Expect a longer post later today, but the Wall Street Journal and USA Today are running stories on FCC Chairman Kevin Martin's plan for the 700 MHz auction rules. The rules would require a Carterfone-like provision that would allow consumers to use any wireless device or application on the network, without carriers' restrictions. However, this provision would not extend beyond the 700 MHz block. Martin will likely release his full plan sometime this week, and you can read Gigi's post on it here.
In other spectrum news, the National Public Safety Telecommunications Council asked the FCC to create a public-private emergency communications network like the one proposed by Frontline Wireless. However, while the NPSTC endorsed build-out requirements, it did not believe an open-access provision was necessary.

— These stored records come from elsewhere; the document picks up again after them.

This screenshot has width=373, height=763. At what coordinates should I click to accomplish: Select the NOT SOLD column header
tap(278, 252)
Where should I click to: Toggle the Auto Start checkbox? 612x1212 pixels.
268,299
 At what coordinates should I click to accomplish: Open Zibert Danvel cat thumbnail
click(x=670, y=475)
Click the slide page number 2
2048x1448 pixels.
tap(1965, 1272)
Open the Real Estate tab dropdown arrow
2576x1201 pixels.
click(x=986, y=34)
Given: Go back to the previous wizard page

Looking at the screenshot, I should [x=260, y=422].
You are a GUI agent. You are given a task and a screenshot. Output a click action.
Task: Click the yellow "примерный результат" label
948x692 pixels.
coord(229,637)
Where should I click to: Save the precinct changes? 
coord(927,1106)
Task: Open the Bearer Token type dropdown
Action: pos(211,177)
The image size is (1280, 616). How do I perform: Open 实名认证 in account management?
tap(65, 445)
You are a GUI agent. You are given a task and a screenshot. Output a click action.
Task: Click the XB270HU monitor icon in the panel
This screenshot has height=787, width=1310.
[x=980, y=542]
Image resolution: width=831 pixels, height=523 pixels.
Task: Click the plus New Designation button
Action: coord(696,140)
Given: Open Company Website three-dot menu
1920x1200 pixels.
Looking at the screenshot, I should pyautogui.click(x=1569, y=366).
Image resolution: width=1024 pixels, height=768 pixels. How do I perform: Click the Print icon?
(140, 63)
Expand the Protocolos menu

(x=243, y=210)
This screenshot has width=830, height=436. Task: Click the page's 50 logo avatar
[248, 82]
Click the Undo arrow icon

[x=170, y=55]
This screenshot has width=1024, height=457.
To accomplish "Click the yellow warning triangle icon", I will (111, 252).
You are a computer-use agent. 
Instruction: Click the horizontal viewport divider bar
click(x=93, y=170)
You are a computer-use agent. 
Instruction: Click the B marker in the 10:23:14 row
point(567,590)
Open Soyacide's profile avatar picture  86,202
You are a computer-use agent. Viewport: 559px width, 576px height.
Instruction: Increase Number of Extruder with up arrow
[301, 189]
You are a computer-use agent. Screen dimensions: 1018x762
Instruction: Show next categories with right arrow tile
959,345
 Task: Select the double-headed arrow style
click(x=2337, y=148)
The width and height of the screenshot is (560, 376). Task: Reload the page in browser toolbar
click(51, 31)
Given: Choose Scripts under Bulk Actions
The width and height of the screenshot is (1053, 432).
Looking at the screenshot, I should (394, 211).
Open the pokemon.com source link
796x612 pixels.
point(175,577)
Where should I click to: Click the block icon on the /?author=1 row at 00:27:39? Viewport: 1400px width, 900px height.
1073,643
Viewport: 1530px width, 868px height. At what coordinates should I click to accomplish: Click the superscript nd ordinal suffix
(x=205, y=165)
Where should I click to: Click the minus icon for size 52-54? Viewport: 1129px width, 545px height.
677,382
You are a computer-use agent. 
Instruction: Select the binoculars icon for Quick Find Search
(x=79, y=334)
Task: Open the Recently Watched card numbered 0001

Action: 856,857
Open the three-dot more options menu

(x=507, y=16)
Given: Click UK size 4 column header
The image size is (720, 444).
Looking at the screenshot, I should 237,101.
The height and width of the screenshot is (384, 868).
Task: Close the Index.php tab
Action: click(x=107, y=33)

Art blogs in the Huffington Post that the Communications Workers of America are holding back reform on network neutrality. The unions are understandably looking to protect and create jobs, but their strategy seems to rest on blindly supporting carriers' business models. Ultimately a non-neutral Internet will almost certainly hurt carriers in, not help them, and will cost CWA more jobs.
Straight off its failure to reach consensus over a new Broadcasters Treaty, the World Intellectual Property Organization admitted its employees suffered a “lack of pride” and low morale. Employees took twice as many sick days as the national Swiss average, and complained that advancement in the organization was based on tenure, not merit.